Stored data
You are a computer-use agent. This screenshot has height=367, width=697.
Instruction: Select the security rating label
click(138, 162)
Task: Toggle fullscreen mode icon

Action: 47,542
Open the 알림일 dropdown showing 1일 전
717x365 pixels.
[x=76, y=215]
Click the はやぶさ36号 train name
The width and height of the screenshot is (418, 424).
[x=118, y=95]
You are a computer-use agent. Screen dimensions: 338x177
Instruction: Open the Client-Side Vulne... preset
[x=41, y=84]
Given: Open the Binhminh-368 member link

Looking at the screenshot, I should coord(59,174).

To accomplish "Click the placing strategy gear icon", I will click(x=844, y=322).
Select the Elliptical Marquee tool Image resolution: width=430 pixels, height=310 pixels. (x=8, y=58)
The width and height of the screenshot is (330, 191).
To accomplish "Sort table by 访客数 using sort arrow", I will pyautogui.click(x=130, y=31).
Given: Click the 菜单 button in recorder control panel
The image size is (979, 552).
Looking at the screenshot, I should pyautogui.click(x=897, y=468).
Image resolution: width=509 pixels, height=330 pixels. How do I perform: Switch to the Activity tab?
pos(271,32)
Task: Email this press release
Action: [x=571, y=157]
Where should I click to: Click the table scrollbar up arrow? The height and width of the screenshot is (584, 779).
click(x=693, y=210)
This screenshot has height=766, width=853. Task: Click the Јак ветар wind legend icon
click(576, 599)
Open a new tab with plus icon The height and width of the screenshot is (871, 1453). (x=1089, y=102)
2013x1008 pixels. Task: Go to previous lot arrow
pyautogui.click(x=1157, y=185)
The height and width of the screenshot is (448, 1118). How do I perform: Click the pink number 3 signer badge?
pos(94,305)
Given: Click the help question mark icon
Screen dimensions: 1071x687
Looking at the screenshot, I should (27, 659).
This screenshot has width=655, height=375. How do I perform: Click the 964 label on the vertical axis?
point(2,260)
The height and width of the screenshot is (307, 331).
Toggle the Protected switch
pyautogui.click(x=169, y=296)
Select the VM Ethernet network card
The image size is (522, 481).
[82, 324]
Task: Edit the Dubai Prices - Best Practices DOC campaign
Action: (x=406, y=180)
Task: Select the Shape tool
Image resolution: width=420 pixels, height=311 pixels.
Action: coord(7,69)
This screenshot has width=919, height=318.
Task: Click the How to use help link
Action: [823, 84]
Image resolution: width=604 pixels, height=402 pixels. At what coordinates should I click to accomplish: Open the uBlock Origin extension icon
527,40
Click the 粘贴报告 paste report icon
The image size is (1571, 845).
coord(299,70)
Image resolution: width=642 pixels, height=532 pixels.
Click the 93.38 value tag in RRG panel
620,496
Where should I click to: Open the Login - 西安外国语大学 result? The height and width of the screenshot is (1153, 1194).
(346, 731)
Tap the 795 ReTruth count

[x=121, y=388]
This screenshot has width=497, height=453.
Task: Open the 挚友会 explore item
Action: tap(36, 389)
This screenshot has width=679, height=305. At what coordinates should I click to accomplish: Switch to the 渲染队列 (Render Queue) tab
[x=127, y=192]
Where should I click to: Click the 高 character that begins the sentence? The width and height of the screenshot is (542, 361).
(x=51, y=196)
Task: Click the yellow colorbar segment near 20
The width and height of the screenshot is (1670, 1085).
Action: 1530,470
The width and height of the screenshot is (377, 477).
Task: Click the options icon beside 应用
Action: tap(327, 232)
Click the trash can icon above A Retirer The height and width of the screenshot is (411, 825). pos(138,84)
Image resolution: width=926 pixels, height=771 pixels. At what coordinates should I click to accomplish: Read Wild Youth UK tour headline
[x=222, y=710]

■ **Your objective**
Please give the number of lines in the data above that include the string "computer", and nothing else.

■ **Result of the exercise**
2